Page excerpt.
● ● ● ● ● ● ●
A June 2013 Supreme Court ruling that human genes cannot be patented upholds the notion that “our common humanity cannot be owned” but also preserves incentives important for biomedical innovation, according to an article by Harvard School of Public Health (HSPH) researchers and colleagues.
The article was published online July 10, 2013 in the New England Journal of Medicine. HSPH co-authors included [[Michelle Mello]], professor of law and public health, and [[Aaron Kesselheim]], research associate, both in the Department of Health Policy and Management.
In the case Association for Molecular Pathology v. Myriad Genetics, all nine Supreme Court justices agreed that naturally occurring genes are not patentable “because they are products of nature,” the authors wrote. But so-called “complementary DNA” (cDNA)—a man-made copy—remains patentable.
The genes at issue in the Myriad case were BRCA1 and BRCA2, known as the “breast cancer genes.” Because Myriad Genetics held the patent on these genes, the company also held a monopoly on genetic testing for them, for which it was charging roughly $4,000.
Now, with the Court’s decision, the cost of testing for these breast cancer genes and other gene mutations will drop, the authors wrote. But the decision also “leaves undisturbed most of the intellectual-property rights on which the biotechnology industry depends.” Their conclusion: “Patient advocates and industry groups alike can find something to celebrate in this Supreme Court decision.”
● ● ● ● ● ● ●
Data.
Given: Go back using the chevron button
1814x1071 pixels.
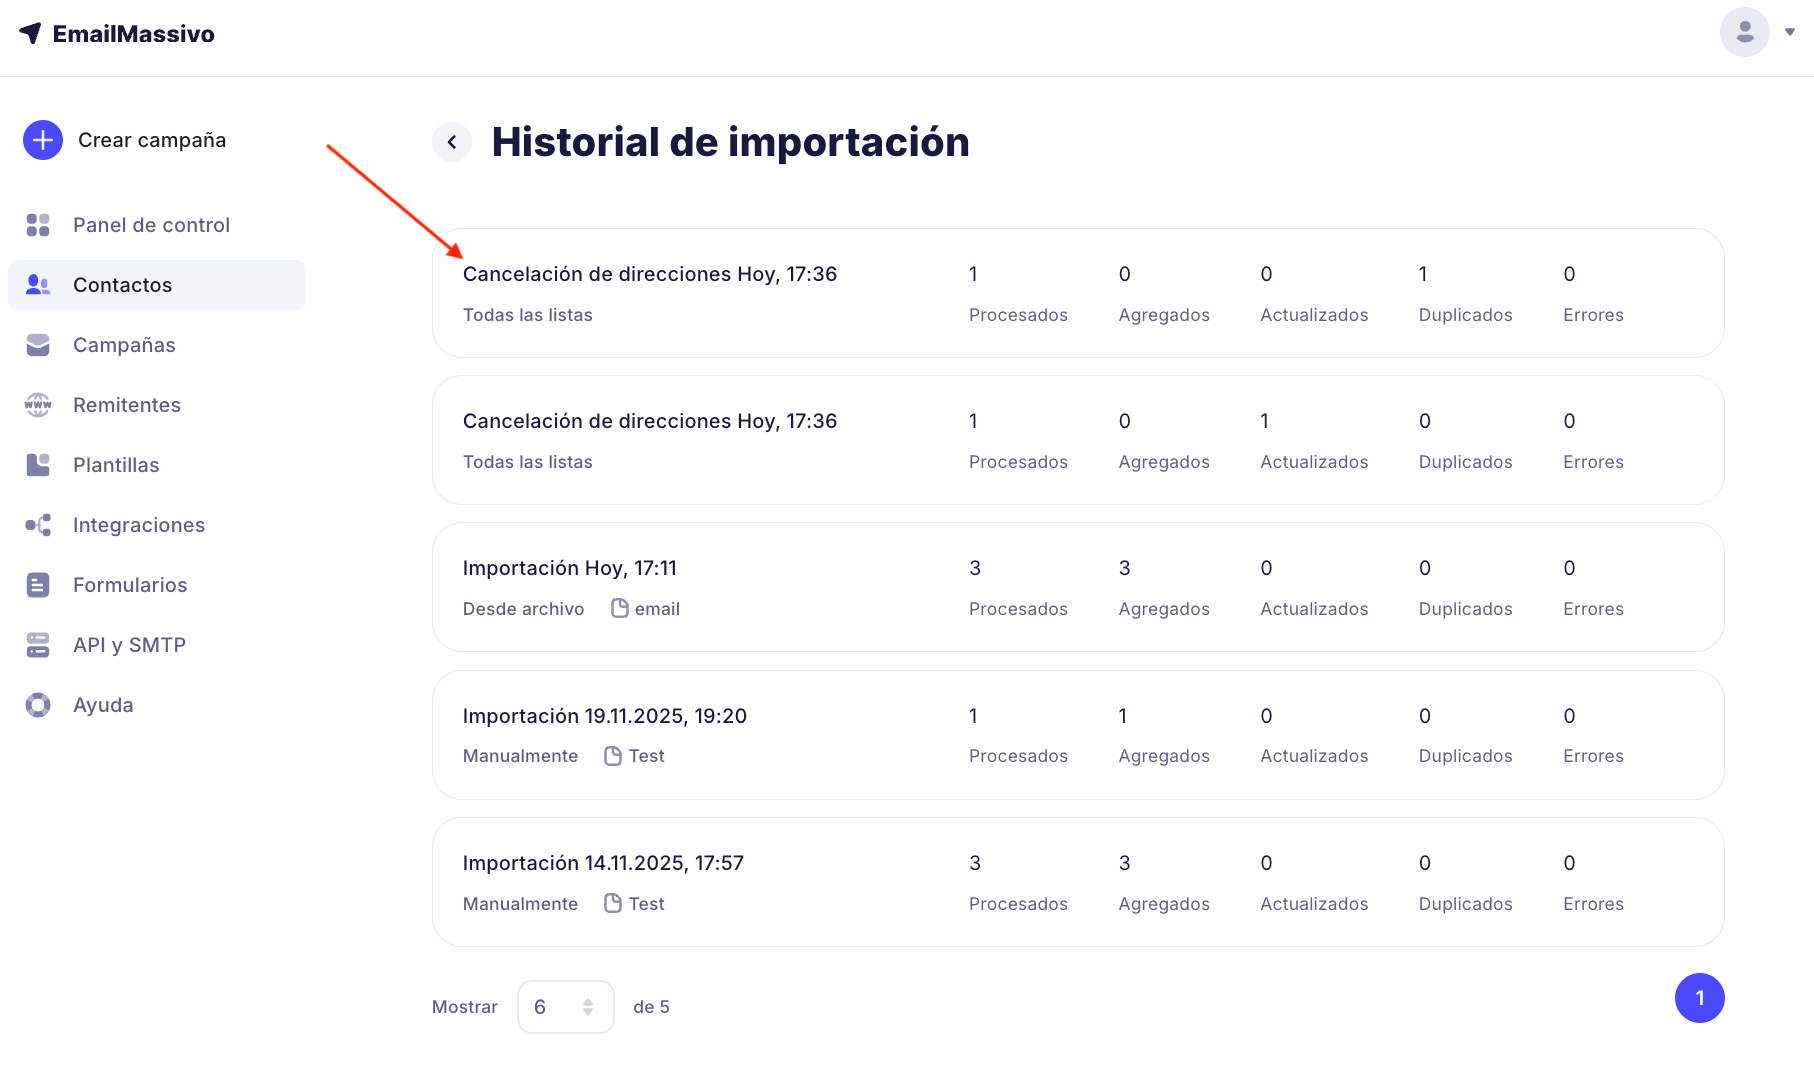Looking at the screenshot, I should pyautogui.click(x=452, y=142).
● ● ● ● ● ● ●
Exercise tasks.
1. According to the gene patent passage, roughly how much was Myriad Genetics charging for genetic testing on BRCA1 and BRCA2?
2. Retype everything in the gene patent passage from "A June 2013" down to "Policy and Management.".

Outputs in order.
1. Roughly $4,000.

2.
A June 2013 Supreme Court ruling that human genes cannot be patented upholds the notion that “our common humanity cannot be owned” but also preserves incentives important for biomedical innovation, according to an article by Harvard School of Public Health (HSPH) researchers and colleagues.
The article was published online July 10, 2013 in the New England Journal of Medicine. HSPH co-authors included [[Michelle Mello]], professor of law and public health, and [[Aaron Kesselheim]], research associate, both in the Department of Health Policy and Management.